Arts Publications
Topic: RSS Feed'Wir welken und sterben dahinnen': Carrie Pringle and the solo Flowermaidens of 1882
Musical Times, Spring 2005 by Cormack, David
[...]
Next day [5 February 1882] they all discussed the future casting of Parsifal. It is not only possible but probable that Carrie Pringle's name cropped up. She was by then studying in Italy, chaperoned by her parents, and there is a distinct likelihood that Wagner - at first unbeknown to Cosima - asked Levi to invite her to Venice for an audition.36
[...]
On the evidence of their daughter Isolde, Wagner and Cosima had a fierce altercation next morning [13 February 1883], probably over Carrie Pringle's summons to Venice. Nothing else can account for Cosima's enigmatic behavior in the next few hours, or for Dr. Keppler's strange aside in his report on the cause of death.* The end had been hastened, he said, by 'mental excitements.' He went on: 'The actual attack that so abruptly terminated the master's life must have been similarly occasioned, but it is not for me to engage in conjecture on the subject.' Why did Keppler underline the word 'must'? Had some member of the family or household staff let slip what everyone by then preferred to forget?
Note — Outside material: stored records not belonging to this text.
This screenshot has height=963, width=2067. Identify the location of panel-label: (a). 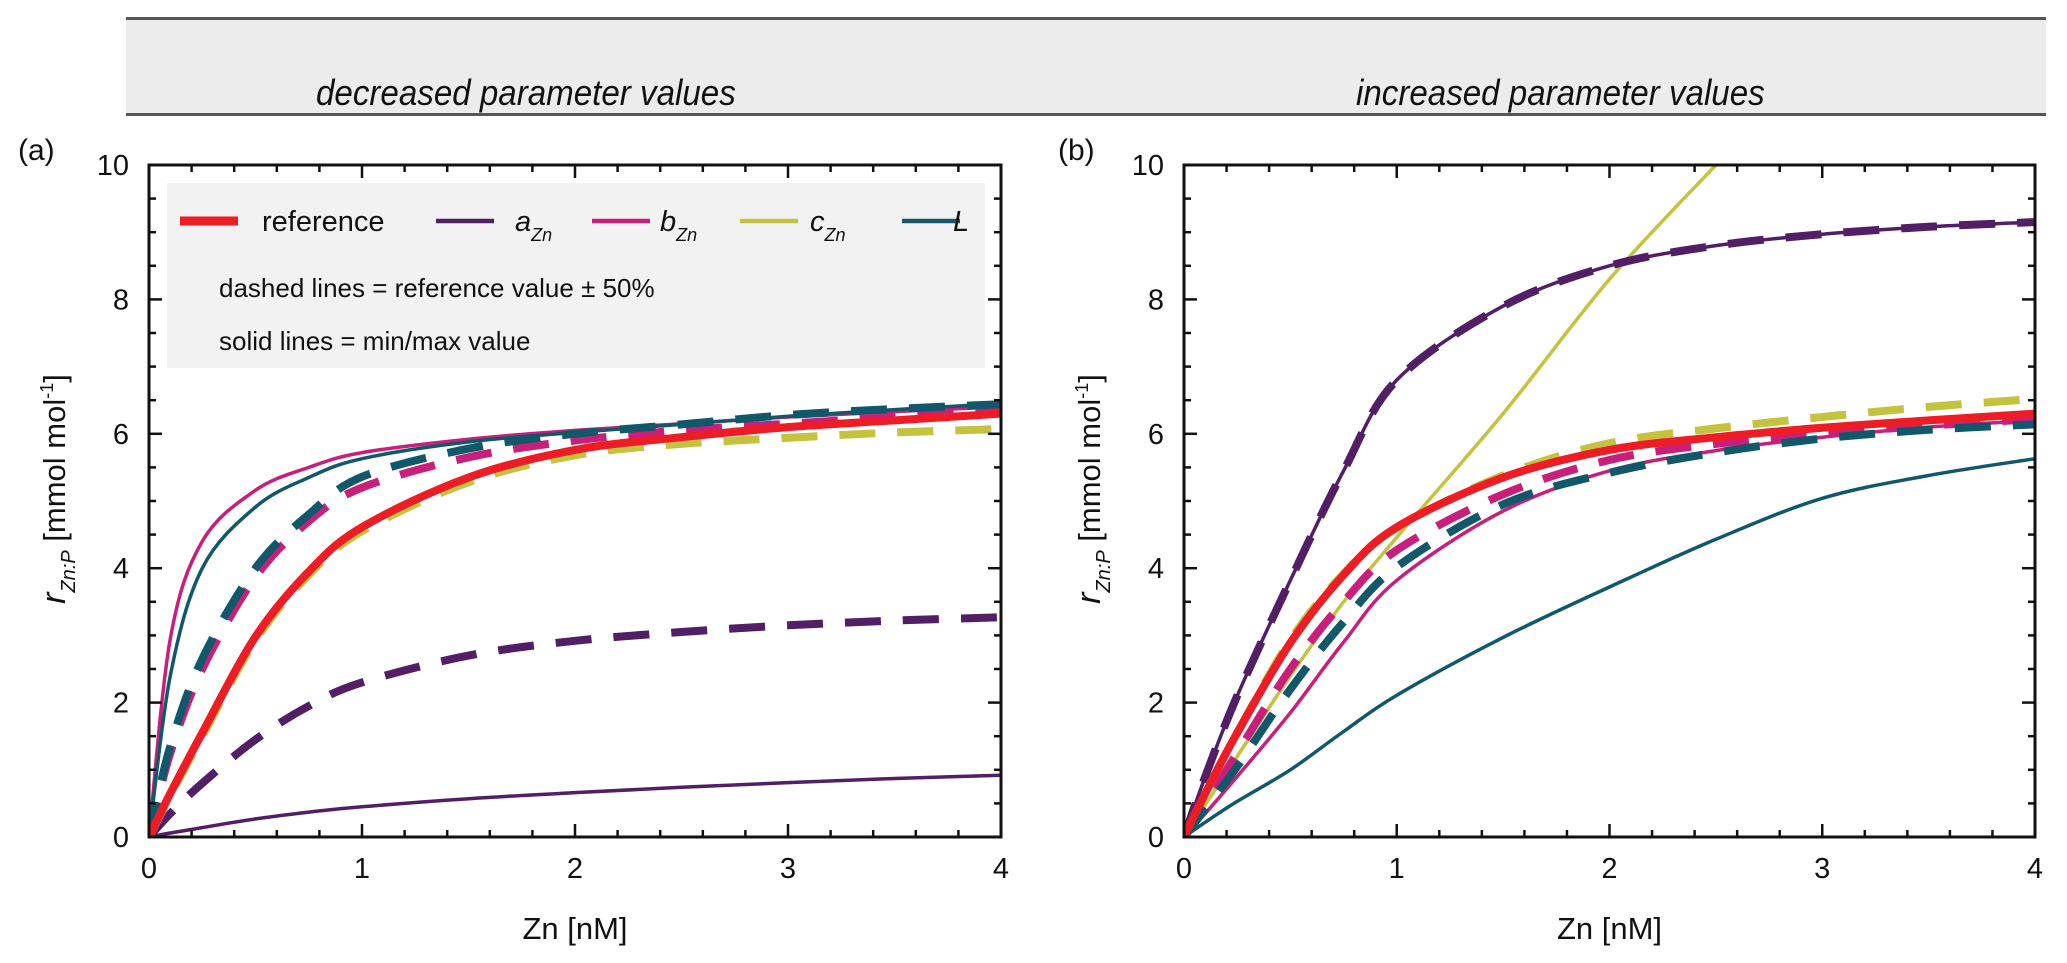
(36, 150).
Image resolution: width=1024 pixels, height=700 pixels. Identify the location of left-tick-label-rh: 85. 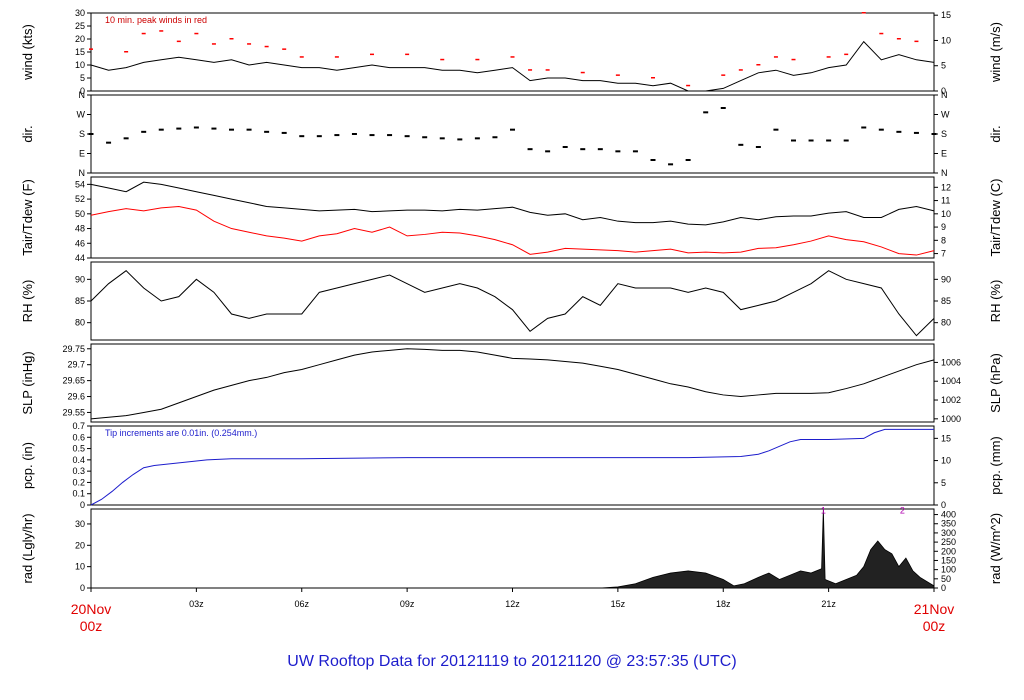
(80, 301).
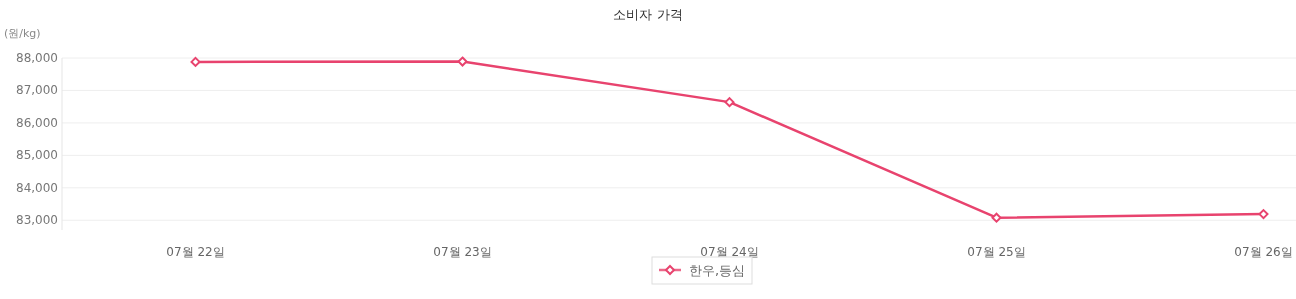 The height and width of the screenshot is (299, 1296). Describe the element at coordinates (996, 252) in the screenshot. I see `x-tick-label: 07월 25일` at that location.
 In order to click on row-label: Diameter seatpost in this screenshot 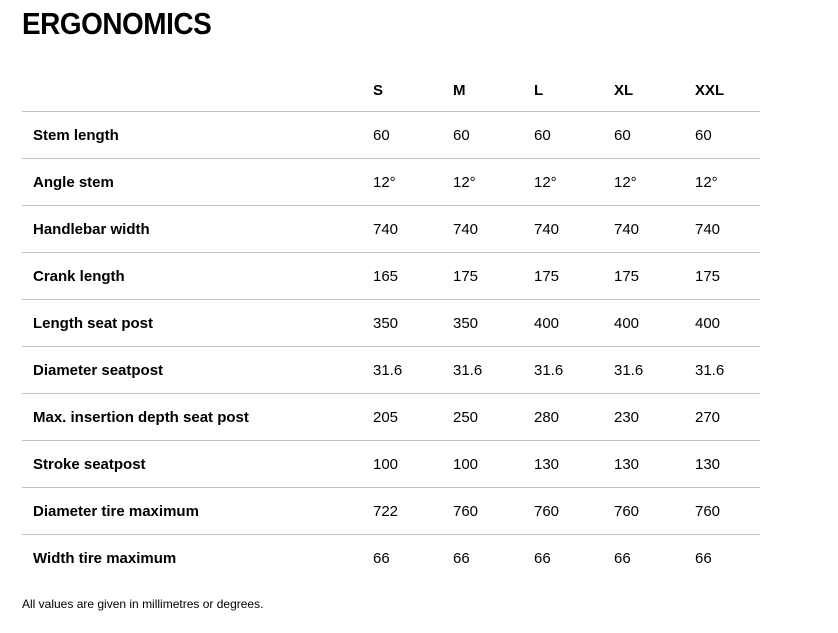, I will do `click(196, 370)`.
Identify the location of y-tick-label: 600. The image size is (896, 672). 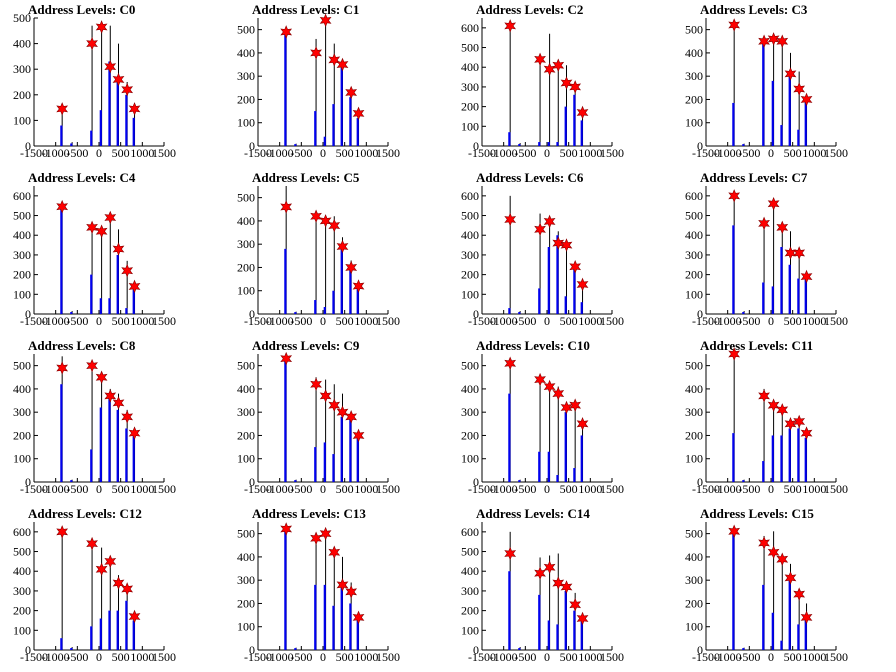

Wagner rose very late that morning. 'I must take care of myself today,' he told his manservant, Georg, while getting dressed. Despite his malaise, he took coffee with Cosima - and that, it seems clear, was when they quarrelled over Carrie Pringle's forthcoming visit.37
Gregor-Dellin did draw on some identifiable if unacknowledged sources. These include the nearly first-hand account of Wagner's death by Paul von Joukowsky (echoed in the close second-hand account by Hugh Reginald Haweis).38 The text of Keppler's report is given in an endnote on p.884 in Gregor-Dellin's German edition, referenced with the asterisk above. Its source is not mentioned, but the book concerned is listed in Gregor-Dellin's bibliography on p.895. Decades before Gregor-Dellin, Ernest Newman had at least acknowledged Henry Peri's Richard Wagner in Venedig as the source of Keppler's report, though he was unaware of who 'Henry Perl' was.39 The matter has been explained more recently:
Wagner already knew the local doctor, Friedrich Keppler, from an earlier visit to the city. Keppler had a practice in Venice, where he worked as a surgeon and gynaecologist, but spent the summer months running a practice in Wildbad. [...] The travel writer and journalist Henriette Perl ('Henry Perl', 1845-1915) prefaced her short story Richard Wagner in Venedig: Mosaikbilder aus seinen letzten Lebenstagen [Augsburg 1883] with a letter from Keppler explaining his assessment of Wagner's illnesses. [...] Keppler's findings were noted on 15 February 1883, when the body was embalmed,* and were published only in Henriette Peri's short story. Since Perl was herself in dire financial straits at this time, these findings need to be treated with the utmost caution, not least because their authenticity has never been properly established.40
The still ongoing speculation about the relationship between Wagner and Carrie Pringle can be traced to an article, 'Absturz aus Klingsors Zaubergarten', by Herbert Conrad in the Nordbayerischer Kurier (supplement Heimatbote 8) in 1978, re-worked by Curt von Westernhagen in The Musical Times the following year.41 What Martin Gregor-Dellin accepted as established fact in 1980 Geoffrey Skelton regarded as 'too tenuous for full acceptance' by 1982.42 By contrast there is incontrovertible evidence for Wagner's continuing and late erotic attachment to Judith Gautier, who turned up for the 1882 Parsifal performances - but there is also, unfortunately for the scandalmongers, incontrovertible evidence for Cosima's ability to cope with it. The facts concerning Carrie Pringle are less demonstrable.